DIRECTIONS FOR THIS TASK ▸
Recreate the entire listing that appears below, exactly.

TASK DATA ▸
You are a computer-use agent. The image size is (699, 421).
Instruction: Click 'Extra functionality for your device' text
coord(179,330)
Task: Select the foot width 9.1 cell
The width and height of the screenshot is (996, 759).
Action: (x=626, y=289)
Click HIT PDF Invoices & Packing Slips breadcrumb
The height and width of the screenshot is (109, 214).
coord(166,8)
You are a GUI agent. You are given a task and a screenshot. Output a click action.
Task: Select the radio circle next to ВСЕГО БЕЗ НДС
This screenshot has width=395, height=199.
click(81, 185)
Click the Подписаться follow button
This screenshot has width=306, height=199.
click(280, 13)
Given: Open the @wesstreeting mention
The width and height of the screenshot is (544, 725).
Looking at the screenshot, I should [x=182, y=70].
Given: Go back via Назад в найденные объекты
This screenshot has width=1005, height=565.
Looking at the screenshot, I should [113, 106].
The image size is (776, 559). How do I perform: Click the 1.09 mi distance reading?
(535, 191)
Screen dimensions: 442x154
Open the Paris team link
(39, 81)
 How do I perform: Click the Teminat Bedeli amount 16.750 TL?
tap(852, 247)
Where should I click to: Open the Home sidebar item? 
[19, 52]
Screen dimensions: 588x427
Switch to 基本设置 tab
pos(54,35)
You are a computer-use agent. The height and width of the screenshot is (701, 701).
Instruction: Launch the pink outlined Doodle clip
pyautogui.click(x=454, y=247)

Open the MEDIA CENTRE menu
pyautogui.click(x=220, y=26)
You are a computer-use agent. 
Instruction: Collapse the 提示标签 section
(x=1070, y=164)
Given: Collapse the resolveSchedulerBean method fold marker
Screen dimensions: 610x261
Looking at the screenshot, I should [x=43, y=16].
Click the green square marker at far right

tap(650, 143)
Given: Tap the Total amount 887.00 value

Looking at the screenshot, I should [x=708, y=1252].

TASK OUTPUT ▸
You are a computer-use agent. The image size is (699, 421).
Instruction: Click 'Extra functionality for your device' text
coord(179,330)
Task: Select the foot width 9.1 cell
The width and height of the screenshot is (996, 759).
Action: (x=626, y=289)
Click HIT PDF Invoices & Packing Slips breadcrumb
The height and width of the screenshot is (109, 214).
coord(166,8)
You are a GUI agent. You are given a task and a screenshot. Output a click action.
Task: Select the radio circle next to ВСЕГО БЕЗ НДС
This screenshot has width=395, height=199.
click(81, 185)
Click the Подписаться follow button
This screenshot has width=306, height=199.
click(280, 13)
Given: Open the @wesstreeting mention
The width and height of the screenshot is (544, 725).
Looking at the screenshot, I should [x=182, y=70].
Given: Go back via Назад в найденные объекты
This screenshot has width=1005, height=565.
Looking at the screenshot, I should [113, 106].
The image size is (776, 559). How do I perform: Click the 1.09 mi distance reading?
(535, 191)
Screen dimensions: 442x154
Open the Paris team link
(39, 81)
 How do I perform: Click the Teminat Bedeli amount 16.750 TL?
tap(852, 247)
Where should I click to: Open the Home sidebar item? 
[19, 52]
Screen dimensions: 588x427
Switch to 基本设置 tab
pos(54,35)
You are a computer-use agent. The height and width of the screenshot is (701, 701).
Instruction: Launch the pink outlined Doodle clip
pyautogui.click(x=454, y=247)

Open the MEDIA CENTRE menu
pyautogui.click(x=220, y=26)
You are a computer-use agent. 
Instruction: Collapse the 提示标签 section
(x=1070, y=164)
Given: Collapse the resolveSchedulerBean method fold marker
Screen dimensions: 610x261
Looking at the screenshot, I should [x=43, y=16].
Click the green square marker at far right

tap(650, 143)
Given: Tap the Total amount 887.00 value

Looking at the screenshot, I should [x=708, y=1252].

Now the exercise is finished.